FIG. 28 is an exploded perspective view showing an inkjet printer head of a sixth embodiment of the present invention.

FIG. 29 is a vertical sectional front view showing the internal structure of a conventional inkjet printer head.

[Explanation of symbols]

12, 50, 60, 70, 73, 78 Inkjet printer head 13, 14, 51, 52, 61, 73, 74, 79
Body plate 15
Ink supply channel 16,53
Orifice 17,54
Pressure chamber 20,57
Recess 21
Substrate 22, 49, 69
Piezoelectric member 23
Drive unit 24-26, 43, 44, 62, 75
Convex member 27, 45, 64, 76
Pressure generating means 30
Pressure surface 31, 59, 65, 72, 77, 80
Resin material

Claims (2)

[Claims] 1. A pressure generating means is formed by continuously connecting a plurality of driving parts made of a piezoelectric member on a surface of a substrate, and at least one of a pair of body plates is formed by a resin member into which the pressure generating means is inserted.
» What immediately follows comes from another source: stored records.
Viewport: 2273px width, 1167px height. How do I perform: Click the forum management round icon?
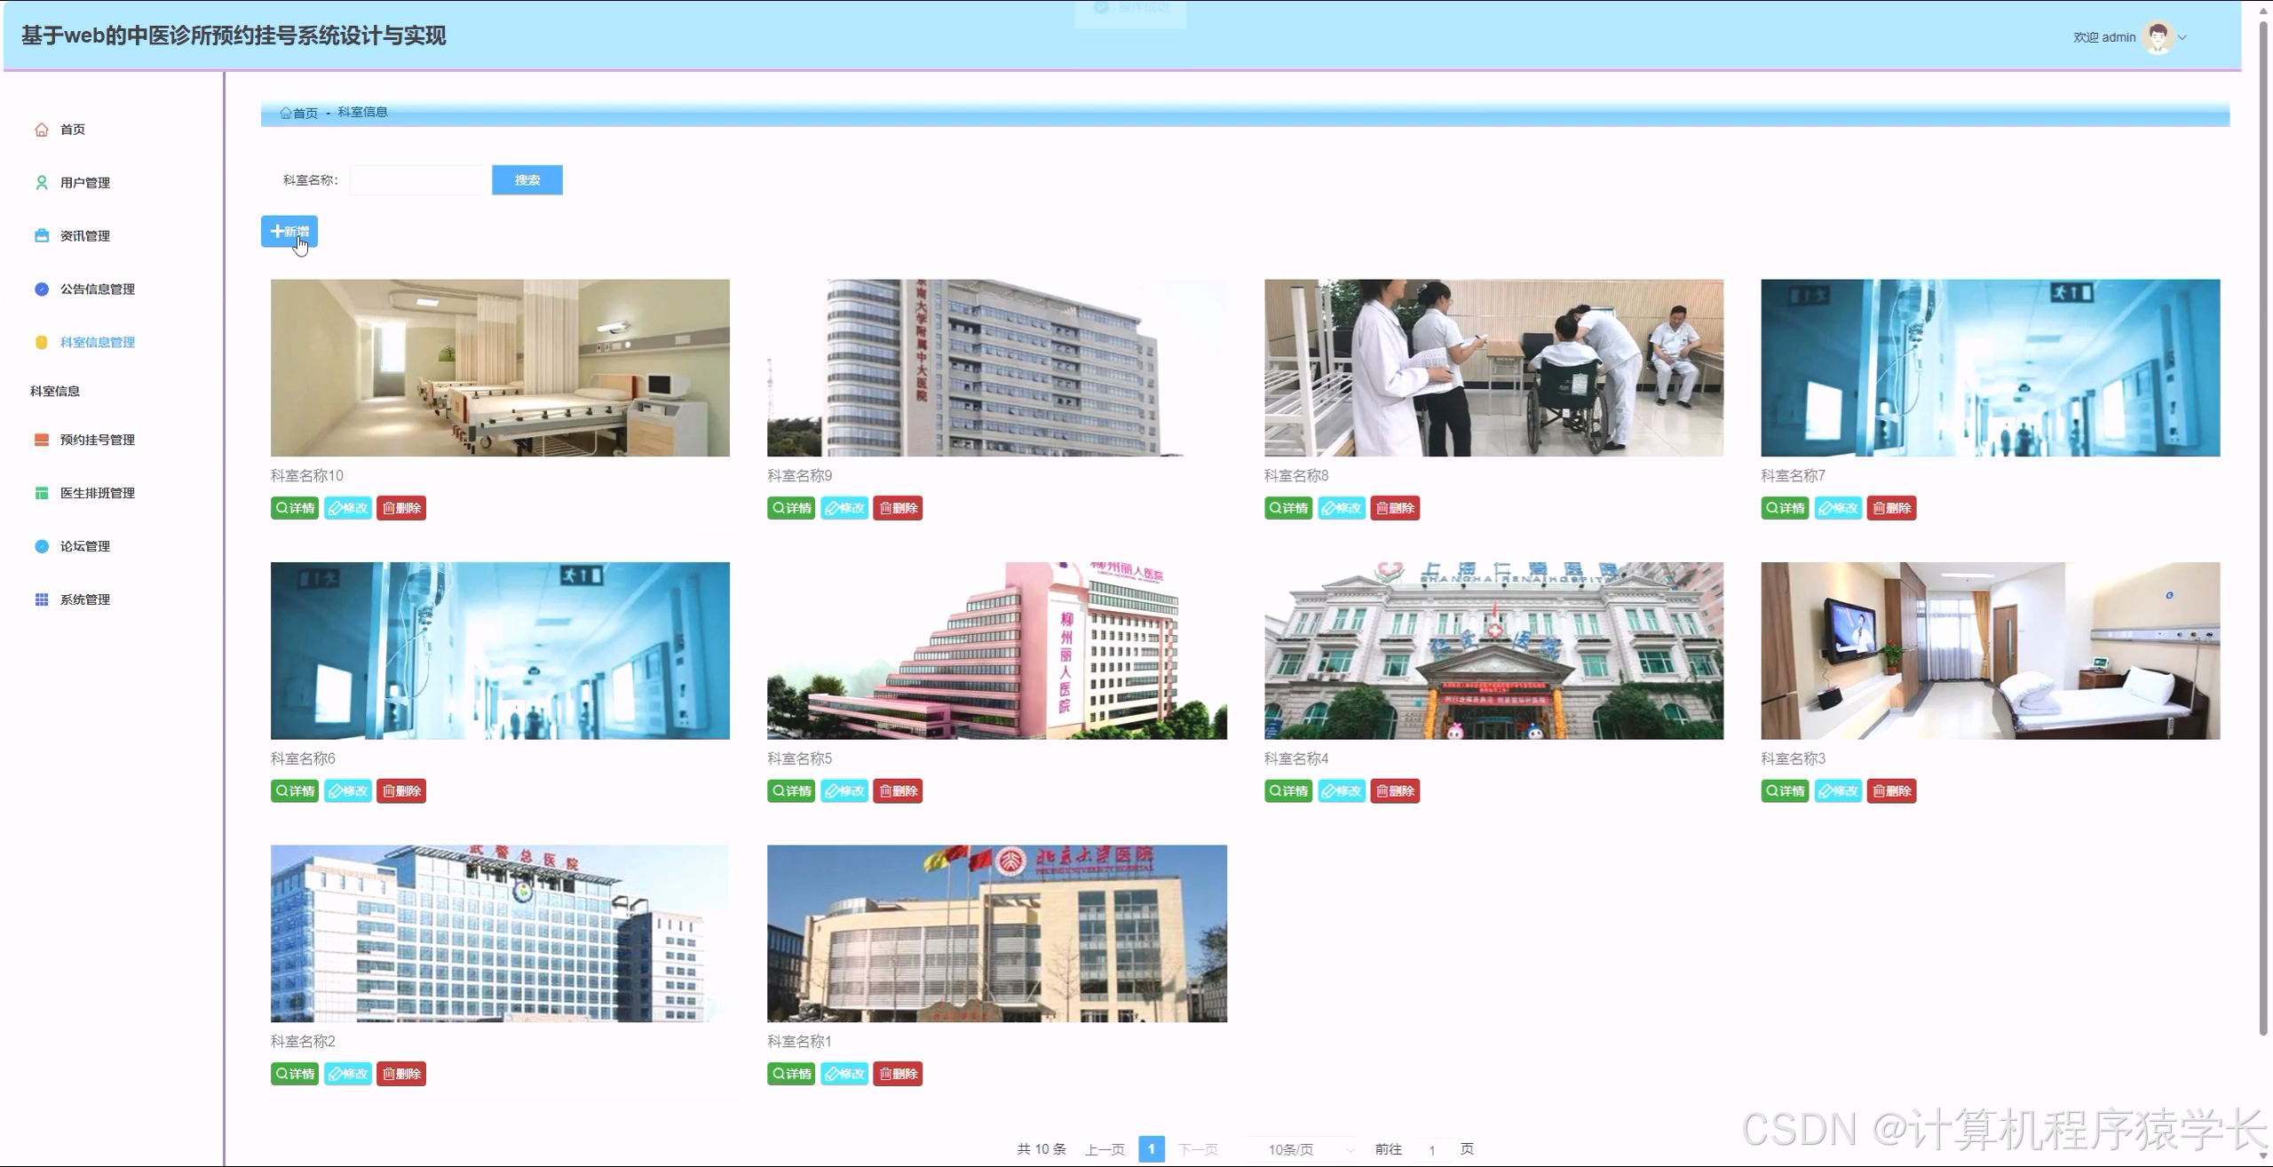click(x=41, y=547)
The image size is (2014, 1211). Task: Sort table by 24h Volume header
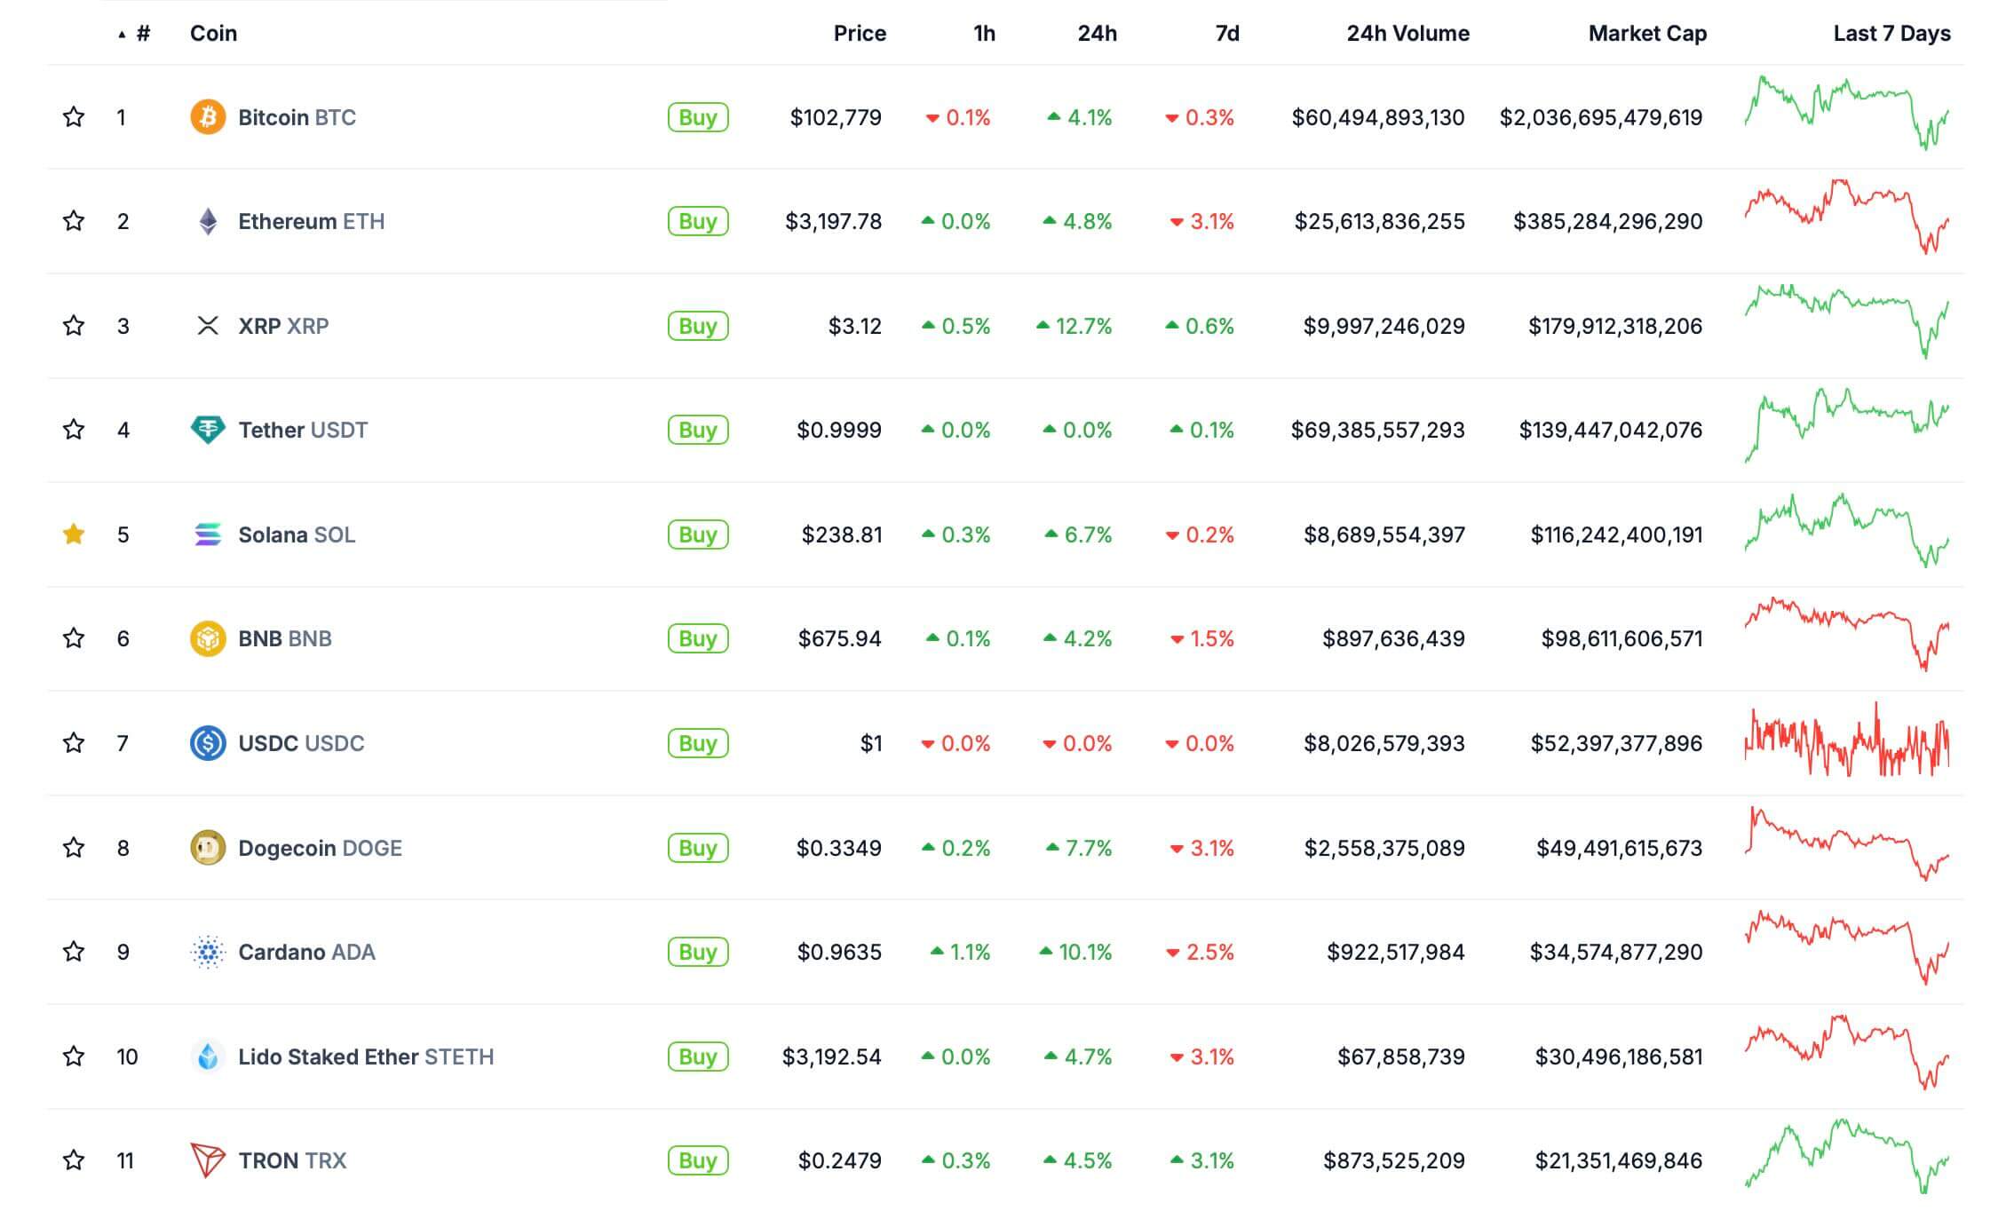tap(1407, 34)
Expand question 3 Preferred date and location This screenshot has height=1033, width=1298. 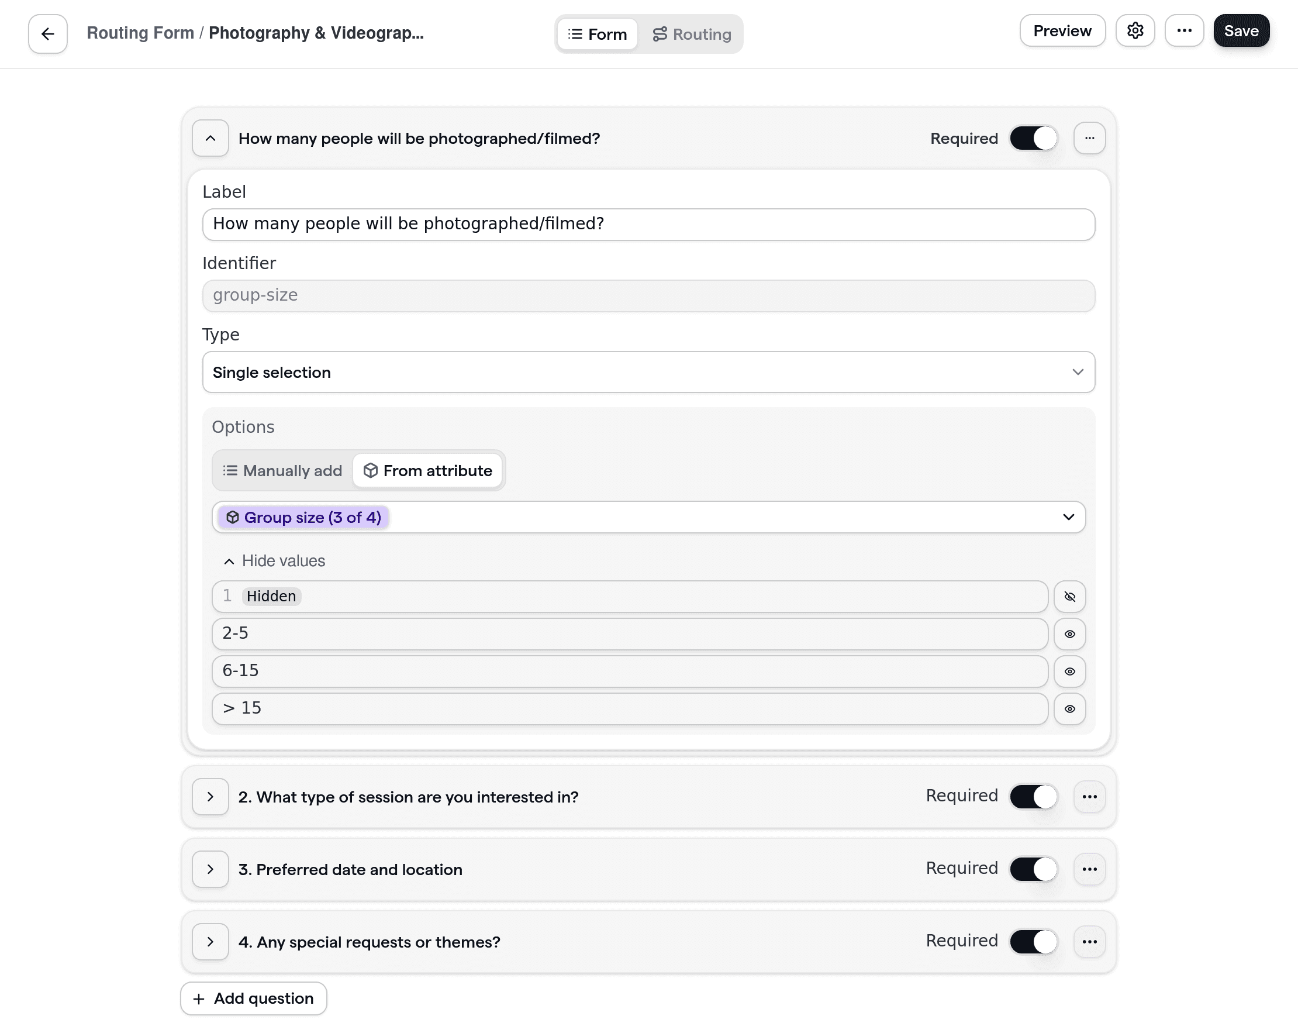click(210, 869)
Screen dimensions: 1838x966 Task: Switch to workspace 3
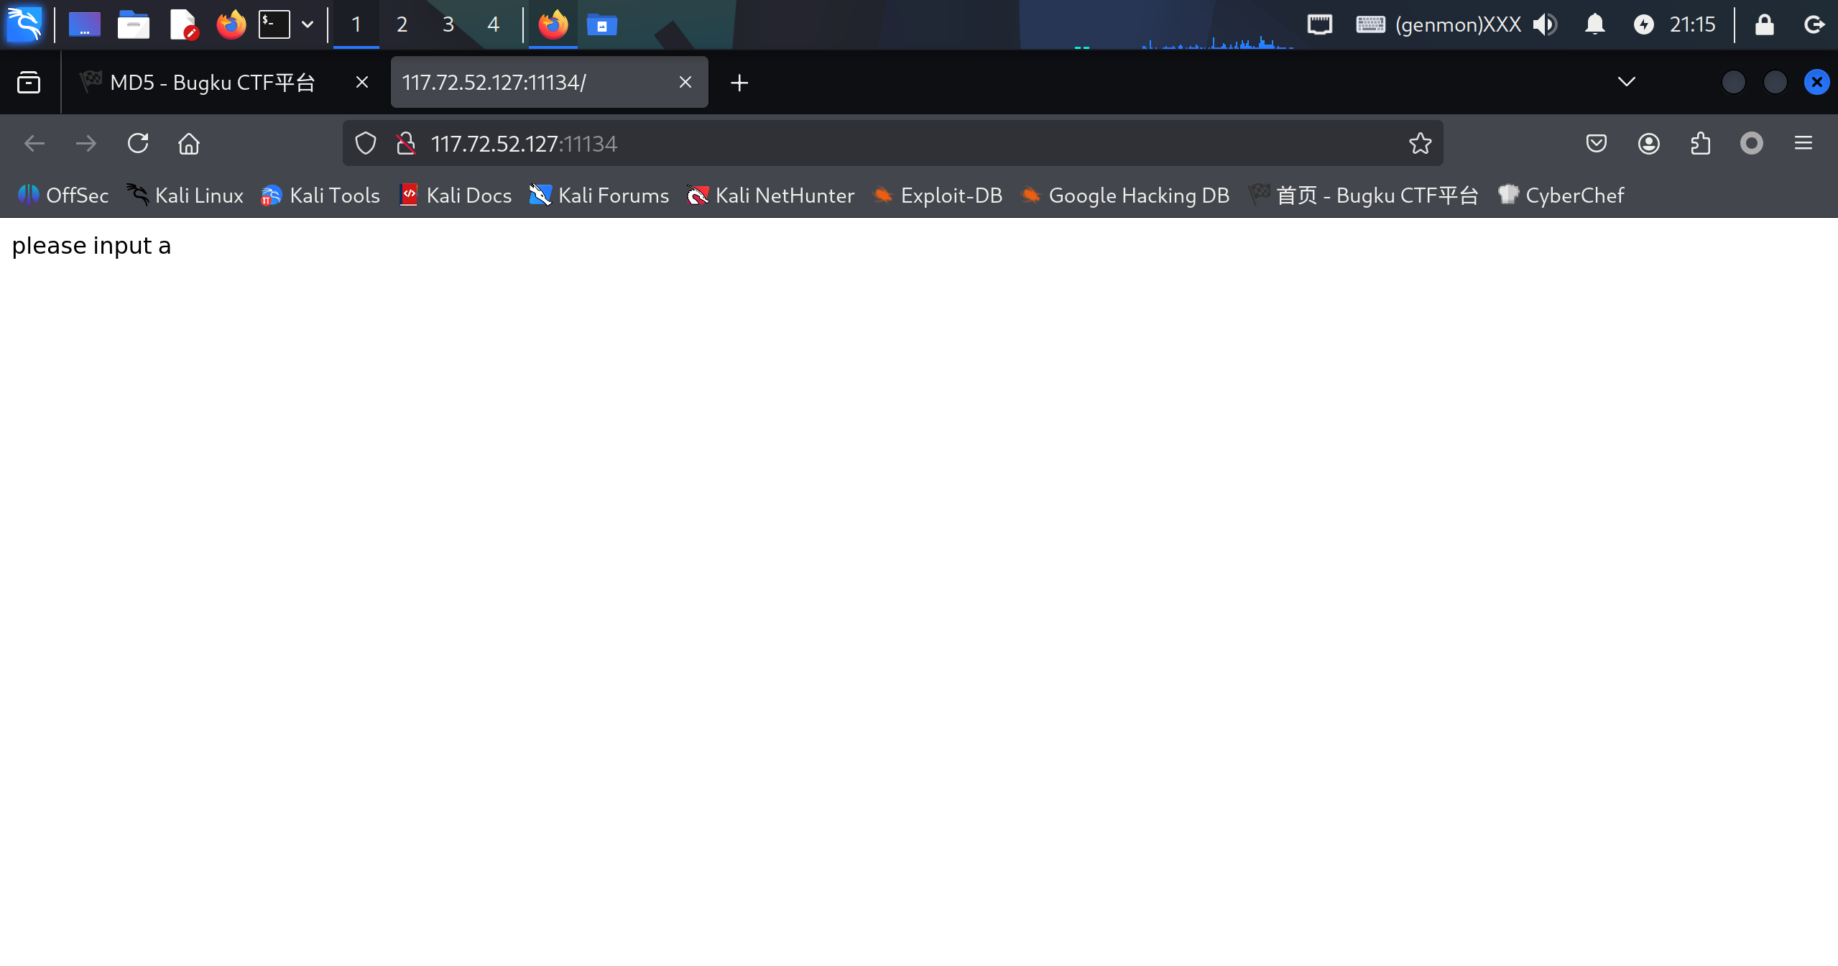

A plurality of pressure chambers, each of which has an orifice and an ink supply path communicating with each other, are formed in at least one of the joint surfaces of the pair of main body plates as recesses, and the displaceable pressurizing surface facing the pressure chambers has the pressure generating means. In the inkjet printer head formed by the driving unit, a convex member is provided so as to project at a position where the driving unit does not exist on the surface of the substrate joined to the resin member. 2. The ink jet printer head according to claim 1, wherein a convex member is formed in a rectangular parallelepiped shape whose outer surface communicates with the driving portion.